Há tempos pedi para que meu amigo Gilberto Mendonça Teles me concedesse uma entrevista. De início ele ficou um pouco reticente, já que estava pensando em organizar e publicar todas as entrevistas que concedeu e não mais aceitar convites desse tipo. Insisti um pouco, explicando que queria fazer uma entrevista na forma de Abecedário, de modo semelhante a uma longa entrevista que o filósofo francês Gilles Deleuze concedeu, tomando por mote para sua fala uma palavra para cada letra do alfabeto. Deleuze se dirigia ao conceito, buscando apreender o sentido. O que faria um poeta? Gilberto gostou da ideia e a coisa virou, passou a me perguntar: e aí, quando vamos fazer a entrevista?

Eu, preso as coisas de Doutorando adiava, queria gravar em vídeo, colocava reticências. Desisti da ideia de filmagem, não tinha condições de executá-la com qualidade. Enfim, lhe entreguei uma lista de palavras como mote da entrevista-escrita do Abecedário no começo de 2014. Em setembro Gilberto terminou a longa tarefa e o resultado é muito interessante, tanto que quero fazer dele um pequeno livro ainda este ano. O livro com as entrevistas de GMT deve sair em breve e vai ter dois volumes. “A entrevista cadmeana” também vai estar lá, fechando o segundo volume. É aguardar.

Por hora, para aguçar a curiosidade, deixo aqui as três primeiras letras do “ABC do GMT”: Alfabeto, Brasil e Camões.

ALFABETO – Há quem diga que o Alfabeto foi inventado por Orfeu, antes de Homero; outros o atribuem a Palamedes, primo de Ulisses que o assassinou por inveja da sua inteligência inventiva; e Platão, no Fedro [274c-276c] afirma que foi o deus Teuth que o imaginou para a felicidade dos homens.
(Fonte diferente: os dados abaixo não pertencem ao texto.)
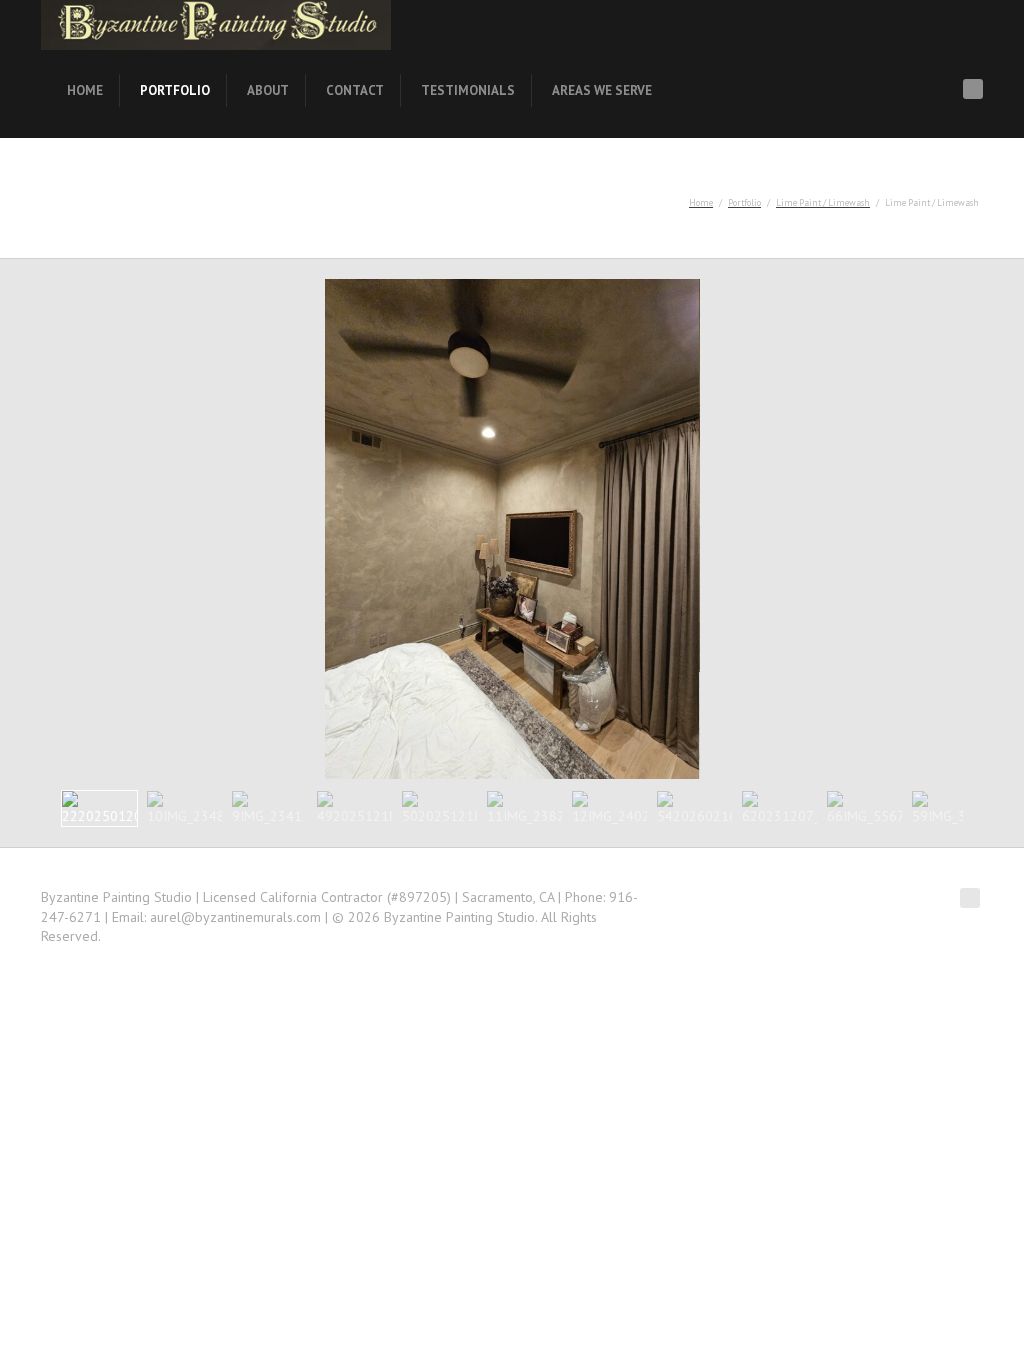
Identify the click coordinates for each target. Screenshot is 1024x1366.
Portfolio (175, 90)
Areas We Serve (602, 90)
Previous (18, 528)
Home (85, 90)
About (268, 90)
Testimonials (468, 90)
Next (1006, 528)
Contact (355, 90)
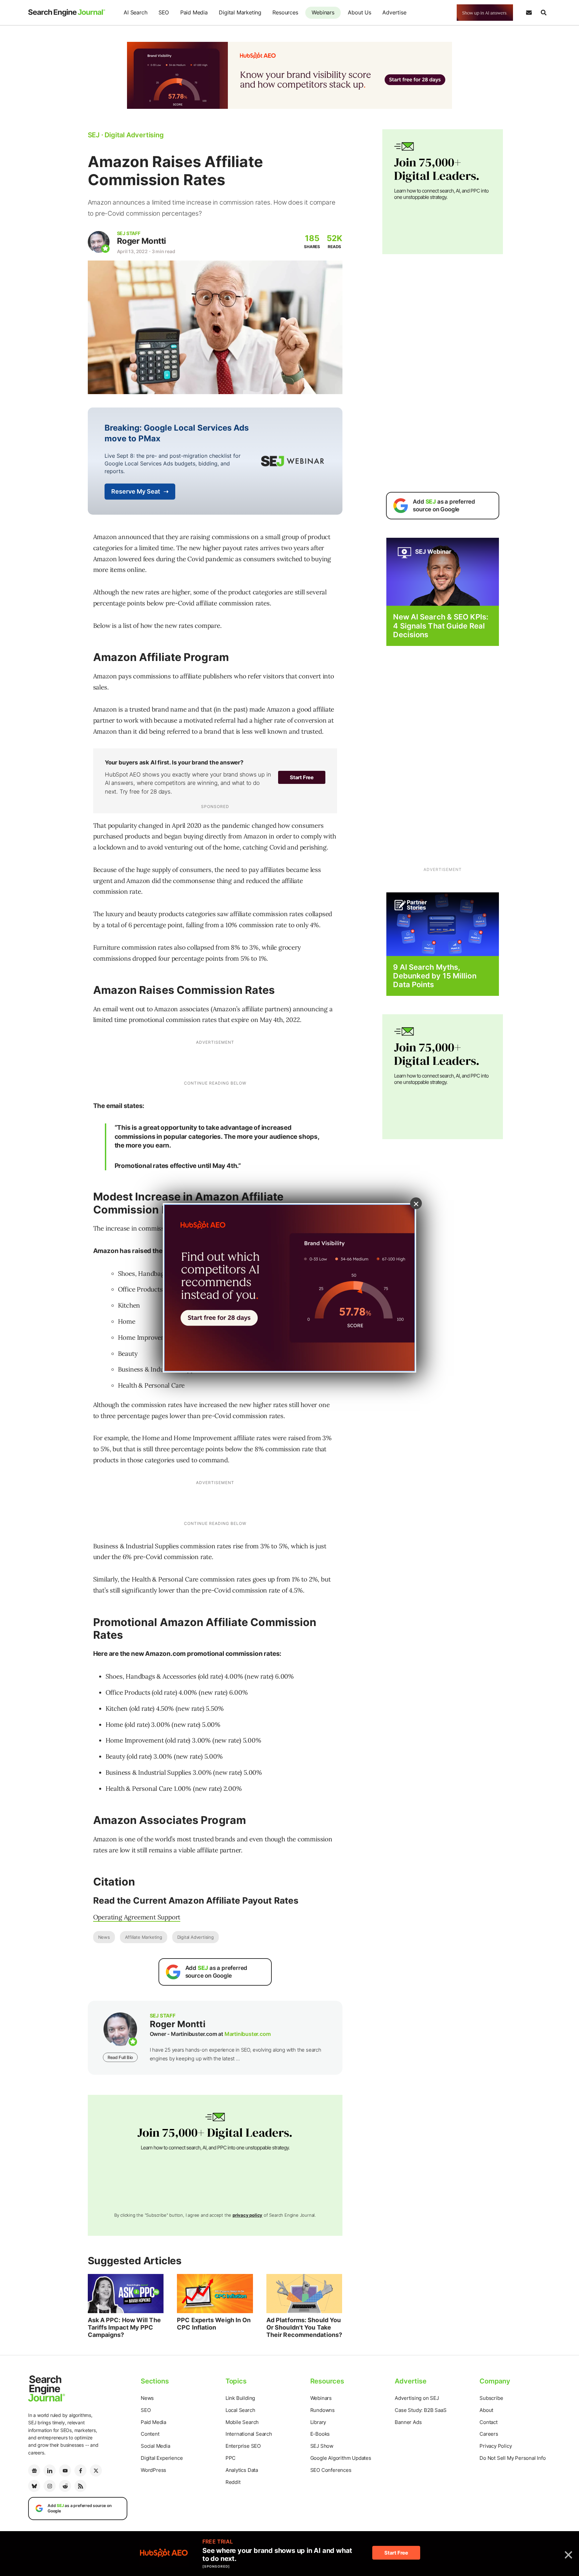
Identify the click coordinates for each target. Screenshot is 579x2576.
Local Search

Isso no período arcaico-clássico dos gregos. Modernamente ninguém cuida disso e trata desde cedo de aprendê-lo, de pronunciar bem as suas letras, de escrevê-las legíveis e de acordo com as várias políticas ortográficas de gramáticos e “filólogos” que pensam ganhar dinheiro à custa dessas reformas periódicas… num país como o Brasil, onde milhões de pessoas adultas “preferem” viver no analfabetismo, assinando a rogo ou – o que é muito comum – aprendendo apenas a rabiscar o seu nome para fazer jus ao direito de votar em pessoas que, no fundo, são culturalmente analfabetas. O alfabeto deve sempre ser lido como um alfa-aberto, uma abertura que, a partir da primeira letra, o A de um (“A ali como um álibis”), o sujeito vai tendo a percepção de que as outras letras vão se juntando em sílabas, em palavras, em frases, em discursos – horizontal e vertical – que lhe abrem as portas e as janelas do vasto mundo, como no verso de Drummond. O alfabeto é a maior redução poética que o homem faz com a linguagem: ele conota o universo e o mais além. Sobre o Alfabeto lê-se no Dicionário do loroteiro, de Pitigrilli, que se trata de uma invenção genial do fenício Cadmo, acrescentando-se que “O alfabeto de Cadmo constava de dezesseis letras. Seria interessante calcular quantas tolices se escrevem todos os dias, com as oito letras que lhe acrescentaram os modernos.”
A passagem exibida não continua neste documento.